Após meses de expectativa, o holandês revela um álbum totalmente solo que funde trance clássico, techno e big room sem pedir permissão a nenhum rótulo.
O retorno de Hardwell não foi apenas um show, foi um recado. Depois de subir ao palco do Ultra Music Festival em Miami e reacender a chama da dança mundial, o holandês cumpre a promessa e libera na íntegra o álbum REBELS NEVER DIE. São faixas que respiram liberdade e urgência, construídas para desafiar a inércia e celebrar a rebeldia como forma de existência. Cada música surge como um tijolo na nova fundação de sua carreira, provando que a coragem de recomeçar pode soar tão potente quanto o primeiro estouro que o consagrou.

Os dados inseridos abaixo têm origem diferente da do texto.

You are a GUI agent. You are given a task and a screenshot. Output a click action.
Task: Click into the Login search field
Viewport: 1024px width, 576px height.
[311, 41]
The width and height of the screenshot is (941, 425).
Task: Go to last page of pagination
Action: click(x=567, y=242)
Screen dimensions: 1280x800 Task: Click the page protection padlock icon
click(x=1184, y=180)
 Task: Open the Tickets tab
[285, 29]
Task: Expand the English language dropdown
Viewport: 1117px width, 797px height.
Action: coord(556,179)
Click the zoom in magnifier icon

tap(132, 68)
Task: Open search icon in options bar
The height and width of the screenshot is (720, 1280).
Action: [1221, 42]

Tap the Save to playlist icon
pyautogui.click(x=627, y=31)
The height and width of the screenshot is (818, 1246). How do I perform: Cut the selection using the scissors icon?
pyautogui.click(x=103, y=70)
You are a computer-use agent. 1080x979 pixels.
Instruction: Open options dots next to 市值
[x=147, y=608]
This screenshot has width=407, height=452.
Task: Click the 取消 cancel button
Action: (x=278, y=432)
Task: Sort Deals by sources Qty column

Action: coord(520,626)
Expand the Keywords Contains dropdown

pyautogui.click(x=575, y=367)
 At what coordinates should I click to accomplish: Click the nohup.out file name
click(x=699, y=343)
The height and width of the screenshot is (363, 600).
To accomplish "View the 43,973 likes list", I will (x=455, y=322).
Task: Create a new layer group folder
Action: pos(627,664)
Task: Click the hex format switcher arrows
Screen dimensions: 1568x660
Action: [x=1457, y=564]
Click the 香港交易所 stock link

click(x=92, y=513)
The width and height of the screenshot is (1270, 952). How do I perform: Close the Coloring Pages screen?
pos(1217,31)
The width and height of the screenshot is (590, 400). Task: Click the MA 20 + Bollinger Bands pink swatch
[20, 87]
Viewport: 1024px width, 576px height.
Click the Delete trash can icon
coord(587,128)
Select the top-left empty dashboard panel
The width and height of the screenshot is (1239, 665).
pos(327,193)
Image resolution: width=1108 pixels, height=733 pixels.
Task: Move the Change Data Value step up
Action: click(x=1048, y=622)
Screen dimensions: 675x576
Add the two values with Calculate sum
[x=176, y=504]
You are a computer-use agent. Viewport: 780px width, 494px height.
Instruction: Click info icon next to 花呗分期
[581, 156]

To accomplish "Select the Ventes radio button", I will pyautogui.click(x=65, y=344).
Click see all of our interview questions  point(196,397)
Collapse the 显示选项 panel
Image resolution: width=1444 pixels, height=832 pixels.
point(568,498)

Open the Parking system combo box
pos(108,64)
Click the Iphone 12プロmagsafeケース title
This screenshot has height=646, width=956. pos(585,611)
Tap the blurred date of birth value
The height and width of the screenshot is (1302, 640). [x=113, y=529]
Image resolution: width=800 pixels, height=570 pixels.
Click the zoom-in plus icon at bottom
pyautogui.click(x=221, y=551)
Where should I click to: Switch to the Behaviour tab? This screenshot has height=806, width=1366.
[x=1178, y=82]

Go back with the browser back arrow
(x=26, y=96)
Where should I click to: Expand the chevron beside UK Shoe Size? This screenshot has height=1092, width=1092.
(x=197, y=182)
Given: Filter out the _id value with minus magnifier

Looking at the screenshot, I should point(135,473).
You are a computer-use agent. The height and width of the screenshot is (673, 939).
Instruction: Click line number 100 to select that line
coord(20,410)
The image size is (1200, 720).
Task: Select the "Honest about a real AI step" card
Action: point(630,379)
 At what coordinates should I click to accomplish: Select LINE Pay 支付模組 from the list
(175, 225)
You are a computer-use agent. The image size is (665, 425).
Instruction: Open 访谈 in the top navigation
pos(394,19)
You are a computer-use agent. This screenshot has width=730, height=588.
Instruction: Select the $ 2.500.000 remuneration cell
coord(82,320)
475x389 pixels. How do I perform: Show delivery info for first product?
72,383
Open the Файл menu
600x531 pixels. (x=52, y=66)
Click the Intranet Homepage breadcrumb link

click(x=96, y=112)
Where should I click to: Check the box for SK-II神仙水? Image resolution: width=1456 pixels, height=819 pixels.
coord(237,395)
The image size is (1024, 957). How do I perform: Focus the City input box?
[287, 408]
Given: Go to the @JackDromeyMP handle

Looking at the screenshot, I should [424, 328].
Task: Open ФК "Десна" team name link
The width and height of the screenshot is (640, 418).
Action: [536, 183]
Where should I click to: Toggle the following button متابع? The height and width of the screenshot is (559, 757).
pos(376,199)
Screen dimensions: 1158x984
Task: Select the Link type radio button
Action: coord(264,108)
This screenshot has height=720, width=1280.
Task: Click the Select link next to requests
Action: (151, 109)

Sem Rótulos, Com Propósito
O disco chega ancorado pela faixa-título, REBELS NEVER DIE, que sintetiza a filosofia do projeto: entrega total, ausência de medo e convicções inegociáveis. Hardwell mergulhou em seu passado, vasculhou vinis antigos e deixou que referências do hard trance dialogassem com a eletrônica contemporânea, tudo sustentado por uma espinha dorsal que bebe do techno sem jamais se curvar a ele. O resultado é um território híbrido, onde BROKEN MIRROR, INTO THE UNKNOWN e I FEEL LIKE DANCING flutuam em clima épico, enquanto GODD, LASER e PACMAN detonam como verdadeiros terremotos de pista.
Mais do que um catálogo de hits, REBELS NEVER DIE é o registro de um artista em mutação. Hardwell usou seu período de pausa para ampliar a curadoria, estudar novos caminhos e compor sem mapas ou prazes. O disco confirma que ele não está aqui para repetir fórmulas, mas para reescrever sua própria história: sem se importar se é mainstream, trance ou big room, já que a única assinatura que importa é a dele. Para os rebeldes que ainda acreditam na eternidade da música, o manifesto acabou de começar.